Question: How to find the closed-form solution for the given integral? $$I = \int_0^k z^{m_1 - 1} \ln(1 + z) \left(\dfrac{m_1 z}{a} + \dfrac{m_2}{b} \right)^{-(m_1 + m_2)} \mathrm dz,$$ where $k, a, b, m_1, m_2 \in \mathbb R_+$. Any leads appreciated.
Attempt: I find it difficult because of the limits. In case the upper limit is $\infty$, the integral can be solved as \begin{align} I < & \int_0^\infty z^{m_1 - 1} \ln(1 + z) \left(\dfrac{m_1 z}{a} + \dfrac{m_2}{b} \right)^{-(m_1 + m_2)} \mathrm dz \\ = & \left( \dfrac{b}{m_2}\right)^{m_1 + m_2}\int_0^\infty z^{m_{1} - 1} G_{2, 2}^{1, 2} \left( z \left\vert \begin{smallmatrix} 1, & 1 \\[0.6em] 1, & 0\end{smallmatrix} \right.\right) G_{1, 1}^{1, 1} \left( \left. \dfrac{b m_1}{a m_2} z\right\vert \begin{smallmatrix} 1 - m_{1} - m_{2}\\[0.6em] 0\end{smallmatrix}\right) \mathrm dz \\ = & \left( \dfrac{b}{m_2}\right)^{m_1 + m_2} G_{3, 3}^{3, 2} \left( \left. \dfrac{b m_1}{a m_2} \right\vert \begin{smallmatrix} 1- m_{1} - m_{2}, & -m_{1}, & 1 - m_{1} \\[0.6em] 0, & -m_{1}, & -m_{1}\end{smallmatrix}\right), \end{align} where the integration above is solved using [1, eqns. (7, 10, 11, & 21)] and $G_{p, q}^{m, n}(\cdot)$ is Meijer's G-function.

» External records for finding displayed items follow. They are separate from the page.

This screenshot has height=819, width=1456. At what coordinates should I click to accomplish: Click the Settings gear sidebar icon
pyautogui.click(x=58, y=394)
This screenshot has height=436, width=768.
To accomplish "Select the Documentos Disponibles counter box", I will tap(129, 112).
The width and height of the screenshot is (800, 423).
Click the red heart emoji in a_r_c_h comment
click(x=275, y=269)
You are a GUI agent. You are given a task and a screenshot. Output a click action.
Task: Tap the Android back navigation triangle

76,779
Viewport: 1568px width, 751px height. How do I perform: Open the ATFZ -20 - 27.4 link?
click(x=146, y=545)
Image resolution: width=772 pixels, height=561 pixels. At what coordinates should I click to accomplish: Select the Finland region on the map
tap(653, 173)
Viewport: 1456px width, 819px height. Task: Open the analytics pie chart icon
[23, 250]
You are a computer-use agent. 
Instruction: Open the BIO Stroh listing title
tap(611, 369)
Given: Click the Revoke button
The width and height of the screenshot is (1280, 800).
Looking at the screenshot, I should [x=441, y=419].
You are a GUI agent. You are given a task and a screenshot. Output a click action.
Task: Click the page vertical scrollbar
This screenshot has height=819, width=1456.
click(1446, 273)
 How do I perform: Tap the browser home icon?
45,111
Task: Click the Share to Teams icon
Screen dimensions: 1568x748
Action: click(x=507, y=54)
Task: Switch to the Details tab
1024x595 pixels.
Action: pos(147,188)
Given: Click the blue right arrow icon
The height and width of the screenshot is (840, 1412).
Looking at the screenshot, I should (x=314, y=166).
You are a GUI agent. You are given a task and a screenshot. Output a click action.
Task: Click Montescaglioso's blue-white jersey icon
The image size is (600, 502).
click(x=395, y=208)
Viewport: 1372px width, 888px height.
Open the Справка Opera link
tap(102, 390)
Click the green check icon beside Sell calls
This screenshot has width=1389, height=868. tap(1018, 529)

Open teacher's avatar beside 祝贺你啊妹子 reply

But this results in a (very) loose bound.
I suggest the following simplifications: First we introduce the abbreviations: $$\delta =k^{m_1} \left(\frac{m_2}{b}\right){}^{-\left(m_1+m_2\right)}$$ $$\nu =-\frac{b k m_1}{a m_2}$$ $$\mu =m_1+m_2$$ to write: $$I=\delta \int_0^1 z^{-1+m_1} \text{Log}[1+k z] (1-\nu z)^{-\mu } \ \, dz$$ Second we have to do a partial integration with:
$$\nu ^{-m_1} \partial _z\left(\text{Beta}\left[\nu z,m_1,1-\mu \right] \text{Log}[1+kz]\right)=\frac{k \nu ^{-m_1} \text{Beta}\left[z \nu ,m_1,1-\mu \right]}{1+k z}+z^{-1+m_1} (1-z \nu )^{-\mu } \text{Log}[1+k z]$$ to reduce the integral to: $$J=\int_0^1 \frac{\text{Beta}[z \nu ,m_1,1-\mu ]}{1+k z} \, dz$$ Now we see that the solution of the integral is a function of two variables. This integral appears in a more general form in the calculation of the porosity of an electrode of a lead acid battery. The solution is needed to calculate the coverage with lead sulfate and have information of the state of charge of the battery. If $k=\nu$ the solution is given by Wolfram. For the general the strategy is to express the numerator and denominator as a hypergeometric function: $$\text{Beta}[z \nu ,\alpha ,1-\mu ]=\frac{(z \nu )^{m_1} \text{HypergeometricPFQ}\left[\left\{m_1,\mu \right\},\left\{m_1+1\right\},z \nu \right]}{m_1}$$
$$\frac{1}{1+k z}=\text{Hypergeometric2F1}[1,1,1,-z k]$$
As a result one has to solve the integral over two hypergeometric functions. This is done by SRIVASTAVA and leads to a Kampe de Feriet Function. The generalization is a H-Fox-Function with two variables. If I have a email address I can share the notebook with you and also the paper.
EDIT
I found the solution of the integral in the paper Sanchis-Lozano. It is formula (4) or Expression 2.